Pathway to Partnership - salary or equity?

Last week, during a session with English-speaking women lawyers here in central Paris, someone asked a brilliant and deceptively simple question:

“What are the different types of partnership in law firms?”

Now, this might sound like a straightforward topic—but as with many things in the legal profession, the answer is layered and deeply strategic. In fact, there are at least 16 different types of law firm partners: founding partners, managing partners, salaried partners, equity partners, global partners, local partners, emeritus partners... the list goes on.

But rather than walk you through all sixteen (which would be enough to send anyone to sleep before their next client meeting), I want to zoom in on the two most common—and most impactful—types:
💼 Salaried Partner
💰 Equity Partner

If you're on the path to partnership—or already there—understanding the real difference between these two can help you make smart, strategic decisions about the future of your career.

So, What Is the Difference?

At its core, the distinction is about ownership and risk.

  • Salaried Partners are paid a fixed annual income. It’s usually a step up from a senior associate role, both in title and in pay, but there is no profit share involved.

**INFORMATION SUPPLIED:**
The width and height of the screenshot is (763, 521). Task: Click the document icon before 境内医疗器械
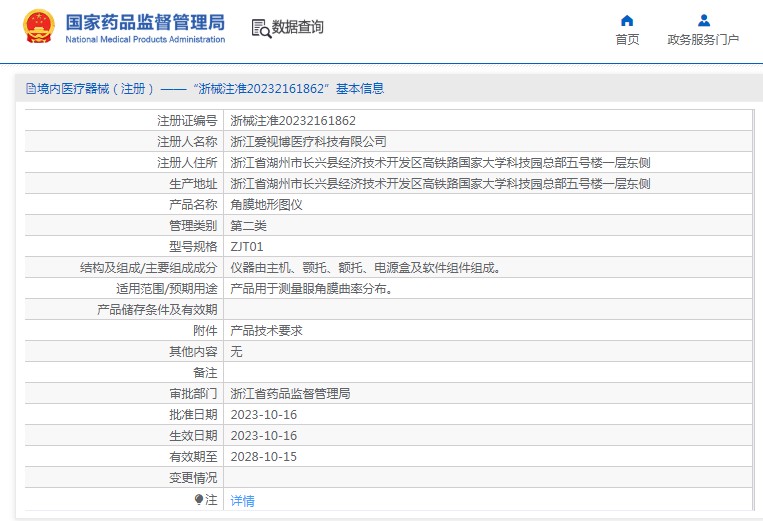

--

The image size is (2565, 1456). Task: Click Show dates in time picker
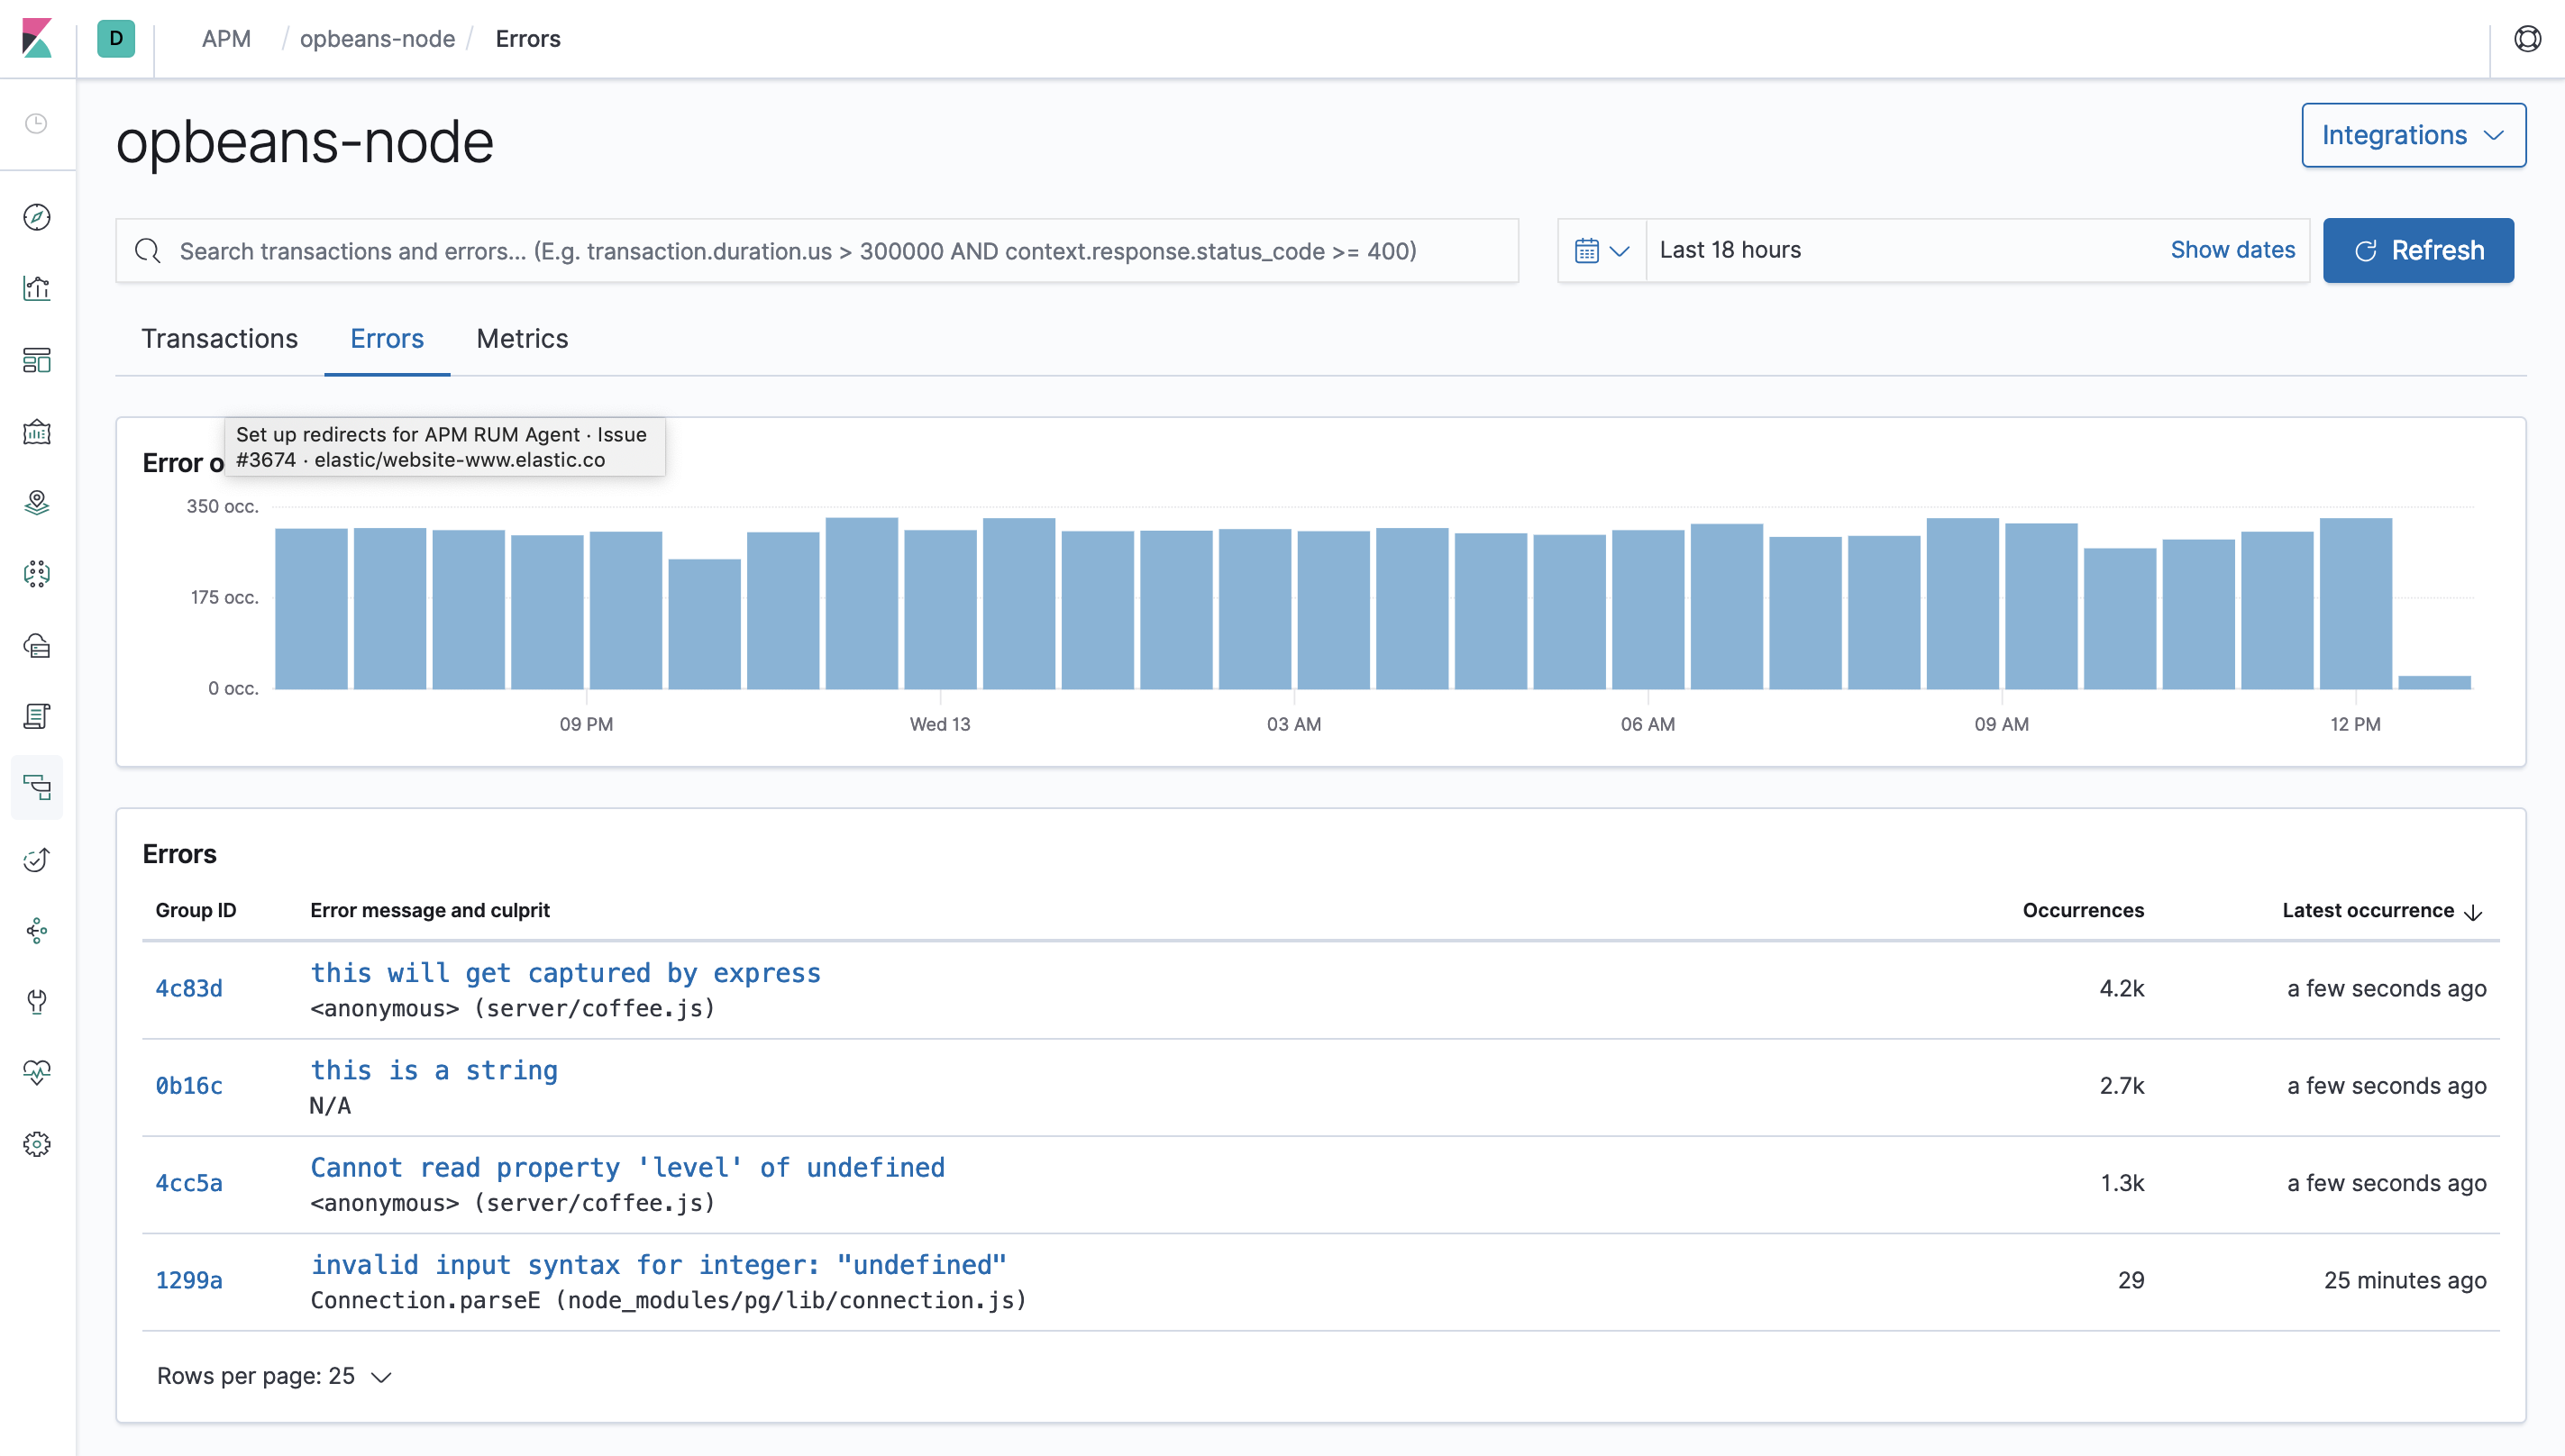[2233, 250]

**PROBLEM SET:**
a: According to the partnership article, at its core, what is the distinction between salaried and equity partners about?
b: List every type of law firm partner that the partnership article names in its list of the different types.

**ANSWERS PROVIDED:**
a: Ownership and risk.

b: Founding partners, managing partners, salaried partners, equity partners, global partners, local partners, emeritus partners